Copy the following material line for line, leaving every word and mark unchanged.

* [DATA LINES]
------------------------------------------------------------
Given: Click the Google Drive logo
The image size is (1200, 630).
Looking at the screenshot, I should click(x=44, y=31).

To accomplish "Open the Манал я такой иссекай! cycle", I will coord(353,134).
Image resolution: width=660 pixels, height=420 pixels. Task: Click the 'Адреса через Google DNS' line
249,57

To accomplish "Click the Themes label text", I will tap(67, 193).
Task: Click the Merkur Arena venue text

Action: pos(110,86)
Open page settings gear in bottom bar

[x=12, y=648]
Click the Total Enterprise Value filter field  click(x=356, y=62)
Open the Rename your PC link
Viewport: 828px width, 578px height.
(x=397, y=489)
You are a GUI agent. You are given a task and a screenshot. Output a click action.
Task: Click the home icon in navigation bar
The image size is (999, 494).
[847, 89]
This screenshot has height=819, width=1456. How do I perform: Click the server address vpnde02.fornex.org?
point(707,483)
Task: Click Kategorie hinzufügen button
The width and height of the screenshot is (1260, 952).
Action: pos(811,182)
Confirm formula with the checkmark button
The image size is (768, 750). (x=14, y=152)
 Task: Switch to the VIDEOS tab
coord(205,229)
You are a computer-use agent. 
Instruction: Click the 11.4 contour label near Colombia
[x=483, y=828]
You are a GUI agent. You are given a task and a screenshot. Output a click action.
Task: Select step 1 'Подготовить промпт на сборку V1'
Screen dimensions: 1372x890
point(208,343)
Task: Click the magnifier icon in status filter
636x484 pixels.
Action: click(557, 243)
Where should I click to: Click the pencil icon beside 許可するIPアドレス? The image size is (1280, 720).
------------------------------------------------------------
* [FULL OUTPUT]
Given: Click the Google Drive logo
The image size is (1200, 630).
Looking at the screenshot, I should click(x=44, y=31).

To accomplish "Open the Манал я такой иссекай! cycle", I will coord(353,134).
Image resolution: width=660 pixels, height=420 pixels. Task: Click the 'Адреса через Google DNS' line
249,57

To accomplish "Click the Themes label text", I will tap(67, 193).
Task: Click the Merkur Arena venue text

Action: pos(110,86)
Open page settings gear in bottom bar

[x=12, y=648]
Click the Total Enterprise Value filter field  click(x=356, y=62)
Open the Rename your PC link
Viewport: 828px width, 578px height.
(x=397, y=489)
You are a GUI agent. You are given a task and a screenshot. Output a click action.
Task: Click the home icon in navigation bar
The image size is (999, 494).
[847, 89]
This screenshot has height=819, width=1456. How do I perform: Click the server address vpnde02.fornex.org?
point(707,483)
Task: Click Kategorie hinzufügen button
The width and height of the screenshot is (1260, 952).
Action: pos(811,182)
Confirm formula with the checkmark button
The image size is (768, 750). (x=14, y=152)
 Task: Switch to the VIDEOS tab
coord(205,229)
You are a computer-use agent. 
Instruction: Click the 11.4 contour label near Colombia
[x=483, y=828]
You are a GUI agent. You are given a task and a screenshot. Output a click action.
Task: Select step 1 'Подготовить промпт на сборку V1'
Screen dimensions: 1372x890
point(208,343)
Task: Click the magnifier icon in status filter
636x484 pixels.
Action: click(557, 243)
Where should I click to: Click the pencil icon beside 許可するIPアドレス? The image size is (1280, 720).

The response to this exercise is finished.